**Work order:**
Reproduce the records below word for word. Start at the line containing "Locate an element on the screen. The image" and stop after the line containing "copyright-text: © Animals".
** Opening Listed records block **
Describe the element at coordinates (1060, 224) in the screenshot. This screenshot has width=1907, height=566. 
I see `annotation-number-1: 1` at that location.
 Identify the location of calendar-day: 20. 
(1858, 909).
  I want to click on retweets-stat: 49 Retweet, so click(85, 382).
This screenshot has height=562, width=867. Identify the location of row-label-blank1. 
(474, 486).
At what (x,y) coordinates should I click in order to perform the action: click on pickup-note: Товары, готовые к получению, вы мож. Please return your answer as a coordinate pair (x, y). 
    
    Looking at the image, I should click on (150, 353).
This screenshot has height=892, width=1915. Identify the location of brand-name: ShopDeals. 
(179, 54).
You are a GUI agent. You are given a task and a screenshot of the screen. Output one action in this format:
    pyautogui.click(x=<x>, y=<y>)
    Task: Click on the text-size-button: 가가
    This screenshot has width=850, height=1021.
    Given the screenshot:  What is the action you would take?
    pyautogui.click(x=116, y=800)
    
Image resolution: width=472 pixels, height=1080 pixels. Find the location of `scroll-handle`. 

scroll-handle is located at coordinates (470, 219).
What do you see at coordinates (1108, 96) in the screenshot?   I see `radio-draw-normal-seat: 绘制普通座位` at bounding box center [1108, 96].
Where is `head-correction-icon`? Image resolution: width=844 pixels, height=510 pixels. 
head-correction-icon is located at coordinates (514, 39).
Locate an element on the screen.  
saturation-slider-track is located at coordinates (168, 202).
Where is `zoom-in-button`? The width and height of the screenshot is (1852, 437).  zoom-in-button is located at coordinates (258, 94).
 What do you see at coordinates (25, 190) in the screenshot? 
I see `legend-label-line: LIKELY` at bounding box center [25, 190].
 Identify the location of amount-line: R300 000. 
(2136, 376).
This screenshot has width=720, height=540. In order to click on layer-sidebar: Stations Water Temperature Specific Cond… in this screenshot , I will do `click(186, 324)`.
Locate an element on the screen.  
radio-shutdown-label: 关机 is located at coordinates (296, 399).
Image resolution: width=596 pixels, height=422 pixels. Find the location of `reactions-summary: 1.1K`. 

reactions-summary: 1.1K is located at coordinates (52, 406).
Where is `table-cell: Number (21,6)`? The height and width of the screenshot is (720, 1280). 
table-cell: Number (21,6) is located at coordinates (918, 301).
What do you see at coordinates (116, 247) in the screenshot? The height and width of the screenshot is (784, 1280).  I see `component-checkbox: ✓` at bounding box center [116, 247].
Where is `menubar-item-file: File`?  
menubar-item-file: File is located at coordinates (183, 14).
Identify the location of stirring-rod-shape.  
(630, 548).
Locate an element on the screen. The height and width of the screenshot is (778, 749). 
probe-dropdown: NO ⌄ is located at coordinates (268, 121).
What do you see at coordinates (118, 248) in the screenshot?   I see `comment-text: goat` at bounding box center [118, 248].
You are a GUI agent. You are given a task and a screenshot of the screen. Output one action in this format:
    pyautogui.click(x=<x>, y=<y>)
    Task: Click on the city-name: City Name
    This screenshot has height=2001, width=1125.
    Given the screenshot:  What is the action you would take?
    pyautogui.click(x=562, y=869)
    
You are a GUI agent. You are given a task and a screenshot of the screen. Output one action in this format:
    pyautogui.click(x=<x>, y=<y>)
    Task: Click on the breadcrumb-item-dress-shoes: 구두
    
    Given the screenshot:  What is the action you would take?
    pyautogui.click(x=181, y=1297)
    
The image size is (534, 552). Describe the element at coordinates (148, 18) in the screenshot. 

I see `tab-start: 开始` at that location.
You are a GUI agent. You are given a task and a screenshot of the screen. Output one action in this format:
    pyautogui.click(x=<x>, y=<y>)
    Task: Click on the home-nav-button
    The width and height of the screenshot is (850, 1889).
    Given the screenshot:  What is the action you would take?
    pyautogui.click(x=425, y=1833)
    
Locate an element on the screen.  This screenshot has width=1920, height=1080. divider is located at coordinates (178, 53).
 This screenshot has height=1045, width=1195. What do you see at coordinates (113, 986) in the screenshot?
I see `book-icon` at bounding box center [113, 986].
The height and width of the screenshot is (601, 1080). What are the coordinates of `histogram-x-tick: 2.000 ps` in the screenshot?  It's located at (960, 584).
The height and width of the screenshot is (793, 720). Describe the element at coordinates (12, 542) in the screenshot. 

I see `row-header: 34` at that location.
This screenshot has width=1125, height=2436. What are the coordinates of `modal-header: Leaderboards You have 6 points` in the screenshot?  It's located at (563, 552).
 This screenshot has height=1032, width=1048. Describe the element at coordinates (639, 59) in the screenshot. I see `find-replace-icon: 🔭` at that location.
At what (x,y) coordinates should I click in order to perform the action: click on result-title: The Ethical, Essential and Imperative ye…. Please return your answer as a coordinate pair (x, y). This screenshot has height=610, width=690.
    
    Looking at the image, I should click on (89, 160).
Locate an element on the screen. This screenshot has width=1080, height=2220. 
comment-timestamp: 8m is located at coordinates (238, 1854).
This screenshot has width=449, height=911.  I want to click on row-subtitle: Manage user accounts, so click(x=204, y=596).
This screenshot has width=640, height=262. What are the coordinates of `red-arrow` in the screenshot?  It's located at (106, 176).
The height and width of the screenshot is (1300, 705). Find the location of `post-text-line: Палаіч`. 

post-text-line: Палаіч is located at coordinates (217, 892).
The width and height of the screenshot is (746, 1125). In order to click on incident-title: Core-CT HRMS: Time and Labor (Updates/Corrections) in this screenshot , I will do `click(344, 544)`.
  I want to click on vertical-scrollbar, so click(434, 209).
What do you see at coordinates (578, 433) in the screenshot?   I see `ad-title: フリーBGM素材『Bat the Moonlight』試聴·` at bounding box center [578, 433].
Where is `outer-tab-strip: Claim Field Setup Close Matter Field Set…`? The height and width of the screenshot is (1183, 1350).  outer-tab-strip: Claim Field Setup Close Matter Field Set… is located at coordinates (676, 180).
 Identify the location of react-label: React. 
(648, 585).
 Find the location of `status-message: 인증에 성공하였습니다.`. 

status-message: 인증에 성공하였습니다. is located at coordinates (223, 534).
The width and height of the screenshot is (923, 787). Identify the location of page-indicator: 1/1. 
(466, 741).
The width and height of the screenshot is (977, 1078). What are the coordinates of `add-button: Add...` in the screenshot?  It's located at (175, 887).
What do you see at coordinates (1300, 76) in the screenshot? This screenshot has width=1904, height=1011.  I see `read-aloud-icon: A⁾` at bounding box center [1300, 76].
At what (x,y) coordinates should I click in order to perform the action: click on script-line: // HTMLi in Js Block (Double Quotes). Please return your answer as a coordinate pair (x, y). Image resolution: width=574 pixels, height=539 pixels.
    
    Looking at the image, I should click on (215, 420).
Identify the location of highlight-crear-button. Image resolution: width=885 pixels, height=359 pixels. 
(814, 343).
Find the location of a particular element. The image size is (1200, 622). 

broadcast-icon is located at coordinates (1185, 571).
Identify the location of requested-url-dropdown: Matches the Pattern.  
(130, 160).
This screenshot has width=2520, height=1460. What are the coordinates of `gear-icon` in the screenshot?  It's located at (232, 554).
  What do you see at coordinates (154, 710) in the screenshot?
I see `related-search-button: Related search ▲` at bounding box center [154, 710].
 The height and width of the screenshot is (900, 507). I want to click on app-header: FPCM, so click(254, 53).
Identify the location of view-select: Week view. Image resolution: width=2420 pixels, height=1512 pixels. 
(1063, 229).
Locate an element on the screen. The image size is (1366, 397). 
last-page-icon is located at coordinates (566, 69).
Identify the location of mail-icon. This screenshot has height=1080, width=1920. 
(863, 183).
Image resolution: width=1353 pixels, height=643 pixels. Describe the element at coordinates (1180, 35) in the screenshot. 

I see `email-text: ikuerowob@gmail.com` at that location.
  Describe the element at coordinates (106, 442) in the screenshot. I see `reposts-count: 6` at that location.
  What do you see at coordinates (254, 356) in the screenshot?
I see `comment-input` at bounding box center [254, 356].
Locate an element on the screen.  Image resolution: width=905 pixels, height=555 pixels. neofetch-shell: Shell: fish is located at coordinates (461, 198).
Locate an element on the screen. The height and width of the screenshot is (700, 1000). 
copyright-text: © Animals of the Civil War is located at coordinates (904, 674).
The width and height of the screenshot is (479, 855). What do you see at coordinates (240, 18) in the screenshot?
** Closing Listed records block **
**Finished exercise:**
Locate an element on the screen. The image size is (1366, 397). 
last-page-icon is located at coordinates (566, 69).
Identify the location of mail-icon. This screenshot has height=1080, width=1920. 
(863, 183).
Image resolution: width=1353 pixels, height=643 pixels. Describe the element at coordinates (1180, 35) in the screenshot. 

I see `email-text: ikuerowob@gmail.com` at that location.
  Describe the element at coordinates (106, 442) in the screenshot. I see `reposts-count: 6` at that location.
  What do you see at coordinates (254, 356) in the screenshot?
I see `comment-input` at bounding box center [254, 356].
Locate an element on the screen.  Image resolution: width=905 pixels, height=555 pixels. neofetch-shell: Shell: fish is located at coordinates (461, 198).
Locate an element on the screen. The height and width of the screenshot is (700, 1000). 
copyright-text: © Animals of the Civil War is located at coordinates (904, 674).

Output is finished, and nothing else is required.